■ INFORMATION PROVIDED
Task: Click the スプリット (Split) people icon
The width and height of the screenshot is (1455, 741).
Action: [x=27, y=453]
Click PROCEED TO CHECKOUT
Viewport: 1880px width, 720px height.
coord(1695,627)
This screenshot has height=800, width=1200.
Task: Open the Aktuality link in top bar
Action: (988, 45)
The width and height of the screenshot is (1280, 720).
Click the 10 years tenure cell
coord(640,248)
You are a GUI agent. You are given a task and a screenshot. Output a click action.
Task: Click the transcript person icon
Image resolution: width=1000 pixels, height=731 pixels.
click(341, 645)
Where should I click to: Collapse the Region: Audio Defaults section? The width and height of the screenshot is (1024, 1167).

■ EXERCISE BRIEF
Copy the listing word for word, leaving nothing out.

■ ANSWER TO THIS PROBLEM
Task: Click the スプリット (Split) people icon
The width and height of the screenshot is (1455, 741).
Action: [x=27, y=453]
Click PROCEED TO CHECKOUT
Viewport: 1880px width, 720px height.
coord(1695,627)
This screenshot has height=800, width=1200.
Task: Open the Aktuality link in top bar
Action: (988, 45)
The width and height of the screenshot is (1280, 720).
Click the 10 years tenure cell
coord(640,248)
You are a GUI agent. You are given a task and a screenshot. Output a click action.
Task: Click the transcript person icon
Image resolution: width=1000 pixels, height=731 pixels.
click(341, 645)
Where should I click to: Collapse the Region: Audio Defaults section? The width and height of the screenshot is (1024, 1167).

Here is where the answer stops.